## Set exercise:
Please write out all of the items below again, substituting "side panel" for every occurrence of "sidebar" and leaving everything else unchanged.

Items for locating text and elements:
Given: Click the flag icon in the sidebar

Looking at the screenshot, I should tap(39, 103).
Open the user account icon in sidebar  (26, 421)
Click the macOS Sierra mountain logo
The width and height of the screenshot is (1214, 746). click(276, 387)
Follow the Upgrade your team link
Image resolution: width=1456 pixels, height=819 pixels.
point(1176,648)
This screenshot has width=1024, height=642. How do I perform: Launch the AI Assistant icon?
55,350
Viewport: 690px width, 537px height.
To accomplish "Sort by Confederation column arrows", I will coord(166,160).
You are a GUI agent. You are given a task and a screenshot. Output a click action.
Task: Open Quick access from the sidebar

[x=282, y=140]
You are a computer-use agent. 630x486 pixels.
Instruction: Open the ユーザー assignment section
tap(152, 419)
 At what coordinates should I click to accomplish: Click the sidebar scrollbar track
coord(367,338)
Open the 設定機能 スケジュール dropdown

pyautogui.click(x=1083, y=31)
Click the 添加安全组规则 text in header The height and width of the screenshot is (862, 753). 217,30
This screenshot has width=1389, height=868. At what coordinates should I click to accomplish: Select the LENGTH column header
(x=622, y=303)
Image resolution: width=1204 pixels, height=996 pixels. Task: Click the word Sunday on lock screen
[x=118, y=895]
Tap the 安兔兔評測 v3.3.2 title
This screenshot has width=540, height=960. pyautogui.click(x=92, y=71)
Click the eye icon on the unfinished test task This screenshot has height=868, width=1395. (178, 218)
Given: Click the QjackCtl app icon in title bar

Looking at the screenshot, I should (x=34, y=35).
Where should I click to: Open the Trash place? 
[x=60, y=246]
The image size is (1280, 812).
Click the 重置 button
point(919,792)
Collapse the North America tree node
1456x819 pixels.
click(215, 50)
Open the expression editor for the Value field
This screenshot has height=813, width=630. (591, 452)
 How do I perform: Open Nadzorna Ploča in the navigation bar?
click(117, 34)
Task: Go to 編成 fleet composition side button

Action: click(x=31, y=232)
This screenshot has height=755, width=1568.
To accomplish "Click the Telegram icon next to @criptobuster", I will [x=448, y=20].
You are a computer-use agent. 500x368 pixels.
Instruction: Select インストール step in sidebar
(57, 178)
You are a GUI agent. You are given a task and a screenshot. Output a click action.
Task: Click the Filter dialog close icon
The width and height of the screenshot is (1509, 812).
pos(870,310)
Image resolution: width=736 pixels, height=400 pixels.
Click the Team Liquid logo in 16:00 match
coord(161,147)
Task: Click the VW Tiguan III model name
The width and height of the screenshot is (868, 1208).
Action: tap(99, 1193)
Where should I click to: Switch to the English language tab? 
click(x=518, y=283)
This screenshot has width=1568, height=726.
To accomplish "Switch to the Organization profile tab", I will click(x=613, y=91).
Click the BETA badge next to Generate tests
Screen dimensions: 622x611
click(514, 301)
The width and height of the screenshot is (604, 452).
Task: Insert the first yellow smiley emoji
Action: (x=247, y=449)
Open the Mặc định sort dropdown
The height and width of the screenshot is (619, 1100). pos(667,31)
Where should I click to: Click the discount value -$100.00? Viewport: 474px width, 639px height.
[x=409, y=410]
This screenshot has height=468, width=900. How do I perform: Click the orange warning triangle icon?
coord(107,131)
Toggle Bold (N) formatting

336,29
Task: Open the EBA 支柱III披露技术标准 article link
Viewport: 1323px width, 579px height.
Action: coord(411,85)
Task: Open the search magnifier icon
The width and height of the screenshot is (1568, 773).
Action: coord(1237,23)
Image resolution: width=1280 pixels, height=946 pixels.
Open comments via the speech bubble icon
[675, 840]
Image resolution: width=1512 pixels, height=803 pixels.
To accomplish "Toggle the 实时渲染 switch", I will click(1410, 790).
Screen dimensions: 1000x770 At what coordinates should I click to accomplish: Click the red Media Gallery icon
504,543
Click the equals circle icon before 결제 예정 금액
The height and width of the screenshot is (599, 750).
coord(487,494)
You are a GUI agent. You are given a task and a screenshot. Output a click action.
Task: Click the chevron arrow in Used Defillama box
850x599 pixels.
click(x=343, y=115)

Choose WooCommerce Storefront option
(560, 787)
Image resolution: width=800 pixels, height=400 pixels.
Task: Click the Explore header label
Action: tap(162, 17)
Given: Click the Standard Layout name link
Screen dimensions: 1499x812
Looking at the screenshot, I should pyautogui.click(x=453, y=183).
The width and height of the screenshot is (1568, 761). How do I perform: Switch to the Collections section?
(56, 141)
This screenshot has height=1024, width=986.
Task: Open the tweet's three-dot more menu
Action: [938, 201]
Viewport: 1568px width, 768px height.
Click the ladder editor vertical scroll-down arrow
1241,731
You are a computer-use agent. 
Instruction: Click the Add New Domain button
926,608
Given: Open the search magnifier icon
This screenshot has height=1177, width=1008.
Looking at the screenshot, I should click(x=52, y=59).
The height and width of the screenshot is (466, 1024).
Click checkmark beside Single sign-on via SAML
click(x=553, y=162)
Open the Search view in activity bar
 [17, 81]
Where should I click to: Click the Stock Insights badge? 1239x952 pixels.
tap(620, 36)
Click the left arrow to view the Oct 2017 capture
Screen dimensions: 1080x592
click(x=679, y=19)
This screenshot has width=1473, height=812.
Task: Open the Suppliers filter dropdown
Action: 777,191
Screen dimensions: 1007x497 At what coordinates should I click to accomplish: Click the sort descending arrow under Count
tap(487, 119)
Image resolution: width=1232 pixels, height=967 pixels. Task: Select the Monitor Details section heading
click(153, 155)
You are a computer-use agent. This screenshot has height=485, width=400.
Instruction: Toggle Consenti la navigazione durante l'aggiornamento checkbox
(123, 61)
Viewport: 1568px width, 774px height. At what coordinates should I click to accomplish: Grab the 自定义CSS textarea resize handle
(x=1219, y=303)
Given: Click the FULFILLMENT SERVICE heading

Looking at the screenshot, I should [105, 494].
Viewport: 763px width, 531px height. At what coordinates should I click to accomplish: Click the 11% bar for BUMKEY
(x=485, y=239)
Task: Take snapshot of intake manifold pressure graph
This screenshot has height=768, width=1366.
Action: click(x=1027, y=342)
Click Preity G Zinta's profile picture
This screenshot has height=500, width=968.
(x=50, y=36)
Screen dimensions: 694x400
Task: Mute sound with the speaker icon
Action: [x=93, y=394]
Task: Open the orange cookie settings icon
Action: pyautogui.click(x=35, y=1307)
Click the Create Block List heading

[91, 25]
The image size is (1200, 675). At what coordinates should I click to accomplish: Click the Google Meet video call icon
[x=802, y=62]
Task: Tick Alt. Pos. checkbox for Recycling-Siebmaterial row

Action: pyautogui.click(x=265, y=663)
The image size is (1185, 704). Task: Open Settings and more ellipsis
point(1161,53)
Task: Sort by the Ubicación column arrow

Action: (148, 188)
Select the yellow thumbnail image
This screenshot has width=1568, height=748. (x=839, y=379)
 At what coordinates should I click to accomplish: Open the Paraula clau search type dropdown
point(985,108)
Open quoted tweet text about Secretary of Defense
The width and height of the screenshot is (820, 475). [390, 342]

## Written answer:
Given: Click the flag icon in the side panel

Looking at the screenshot, I should tap(39, 103).
Open the user account icon in side panel  (26, 421)
Click the macOS Sierra mountain logo
The width and height of the screenshot is (1214, 746). click(276, 387)
Follow the Upgrade your team link
Image resolution: width=1456 pixels, height=819 pixels.
point(1176,648)
This screenshot has width=1024, height=642. How do I perform: Launch the AI Assistant icon?
55,350
Viewport: 690px width, 537px height.
To accomplish "Sort by Confederation column arrows", I will coord(166,160).
You are a GUI agent. You are given a task and a screenshot. Output a click action.
Task: Open Quick access from the side panel

[x=282, y=140]
You are a computer-use agent. 630x486 pixels.
Instruction: Open the ユーザー assignment section
tap(152, 419)
 At what coordinates should I click to accomplish: Click the side panel scrollbar track
coord(367,338)
Open the 設定機能 スケジュール dropdown

pyautogui.click(x=1083, y=31)
Click the 添加安全组规则 text in header The height and width of the screenshot is (862, 753). 217,30
This screenshot has width=1389, height=868. At what coordinates should I click to accomplish: Select the LENGTH column header
(x=622, y=303)
Image resolution: width=1204 pixels, height=996 pixels. Task: Click the word Sunday on lock screen
[x=118, y=895]
Tap the 安兔兔評測 v3.3.2 title
This screenshot has width=540, height=960. pyautogui.click(x=92, y=71)
Click the eye icon on the unfinished test task This screenshot has height=868, width=1395. (178, 218)
Given: Click the QjackCtl app icon in title bar

Looking at the screenshot, I should (x=34, y=35).
Where should I click to: Open the Trash place? 
[x=60, y=246]
The image size is (1280, 812).
Click the 重置 button
point(919,792)
Collapse the North America tree node
1456x819 pixels.
click(215, 50)
Open the expression editor for the Value field
This screenshot has height=813, width=630. (591, 452)
 How do I perform: Open Nadzorna Ploča in the navigation bar?
click(117, 34)
Task: Go to 編成 fleet composition side button

Action: click(x=31, y=232)
This screenshot has height=755, width=1568.
To accomplish "Click the Telegram icon next to @criptobuster", I will [x=448, y=20].
You are a computer-use agent. 500x368 pixels.
Instruction: Select インストール step in side panel
(57, 178)
You are a GUI agent. You are given a task and a screenshot. Output a click action.
Task: Click the Filter dialog close icon
The width and height of the screenshot is (1509, 812).
pos(870,310)
Image resolution: width=736 pixels, height=400 pixels.
Click the Team Liquid logo in 16:00 match
coord(161,147)
Task: Click the VW Tiguan III model name
The width and height of the screenshot is (868, 1208).
Action: tap(99, 1193)
Where should I click to: Switch to the English language tab? 
click(x=518, y=283)
This screenshot has width=1568, height=726.
To accomplish "Switch to the Organization profile tab", I will click(x=613, y=91).
Click the BETA badge next to Generate tests
Screen dimensions: 622x611
click(514, 301)
The width and height of the screenshot is (604, 452).
Task: Insert the first yellow smiley emoji
Action: (x=247, y=449)
Open the Mặc định sort dropdown
The height and width of the screenshot is (619, 1100). pos(667,31)
Where should I click to: Click the discount value -$100.00? Viewport: 474px width, 639px height.
[x=409, y=410]
This screenshot has height=468, width=900. How do I perform: Click the orange warning triangle icon?
coord(107,131)
Toggle Bold (N) formatting

336,29
Task: Open the EBA 支柱III披露技术标准 article link
Viewport: 1323px width, 579px height.
Action: coord(411,85)
Task: Open the search magnifier icon
The width and height of the screenshot is (1568, 773).
Action: coord(1237,23)
Image resolution: width=1280 pixels, height=946 pixels.
Open comments via the speech bubble icon
[675, 840]
Image resolution: width=1512 pixels, height=803 pixels.
To accomplish "Toggle the 实时渲染 switch", I will click(1410, 790).
Screen dimensions: 1000x770 At what coordinates should I click to accomplish: Click the red Media Gallery icon
504,543
Click the equals circle icon before 결제 예정 금액
The height and width of the screenshot is (599, 750).
coord(487,494)
You are a GUI agent. You are given a task and a screenshot. Output a click action.
Task: Click the chevron arrow in Used Defillama box
850x599 pixels.
click(x=343, y=115)

Choose WooCommerce Storefront option
(560, 787)
Image resolution: width=800 pixels, height=400 pixels.
Task: Click the Explore header label
Action: tap(162, 17)
Given: Click the Standard Layout name link
Screen dimensions: 1499x812
Looking at the screenshot, I should pyautogui.click(x=453, y=183).
The width and height of the screenshot is (1568, 761). How do I perform: Switch to the Collections section?
(56, 141)
This screenshot has height=1024, width=986.
Task: Open the tweet's three-dot more menu
Action: [938, 201]
Viewport: 1568px width, 768px height.
Click the ladder editor vertical scroll-down arrow
1241,731
You are a computer-use agent. 
Instruction: Click the Add New Domain button
926,608
Given: Open the search magnifier icon
This screenshot has height=1177, width=1008.
Looking at the screenshot, I should click(x=52, y=59).
The height and width of the screenshot is (466, 1024).
Click checkmark beside Single sign-on via SAML
click(x=553, y=162)
Open the Search view in activity bar
 [17, 81]
Where should I click to: Click the Stock Insights badge? 1239x952 pixels.
tap(620, 36)
Click the left arrow to view the Oct 2017 capture
Screen dimensions: 1080x592
click(x=679, y=19)
This screenshot has width=1473, height=812.
Task: Open the Suppliers filter dropdown
Action: 777,191
Screen dimensions: 1007x497 At what coordinates should I click to accomplish: Click the sort descending arrow under Count
tap(487, 119)
Image resolution: width=1232 pixels, height=967 pixels. Task: Select the Monitor Details section heading
click(153, 155)
You are a computer-use agent. This screenshot has height=485, width=400.
Instruction: Toggle Consenti la navigazione durante l'aggiornamento checkbox
(123, 61)
Viewport: 1568px width, 774px height. At what coordinates should I click to accomplish: Grab the 自定义CSS textarea resize handle
(x=1219, y=303)
Given: Click the FULFILLMENT SERVICE heading

Looking at the screenshot, I should [105, 494].
Viewport: 763px width, 531px height. At what coordinates should I click to accomplish: Click the 11% bar for BUMKEY
(x=485, y=239)
Task: Take snapshot of intake manifold pressure graph
This screenshot has height=768, width=1366.
Action: click(x=1027, y=342)
Click Preity G Zinta's profile picture
This screenshot has height=500, width=968.
(x=50, y=36)
Screen dimensions: 694x400
Task: Mute sound with the speaker icon
Action: [x=93, y=394]
Task: Open the orange cookie settings icon
Action: pyautogui.click(x=35, y=1307)
Click the Create Block List heading

[91, 25]
The image size is (1200, 675). At what coordinates should I click to accomplish: Click the Google Meet video call icon
[x=802, y=62]
Task: Tick Alt. Pos. checkbox for Recycling-Siebmaterial row

Action: pyautogui.click(x=265, y=663)
The image size is (1185, 704). Task: Open Settings and more ellipsis
point(1161,53)
Task: Sort by the Ubicación column arrow

Action: (148, 188)
Select the yellow thumbnail image
This screenshot has width=1568, height=748. (x=839, y=379)
 At what coordinates should I click to accomplish: Open the Paraula clau search type dropdown
point(985,108)
Open quoted tweet text about Secretary of Defense
The width and height of the screenshot is (820, 475). [390, 342]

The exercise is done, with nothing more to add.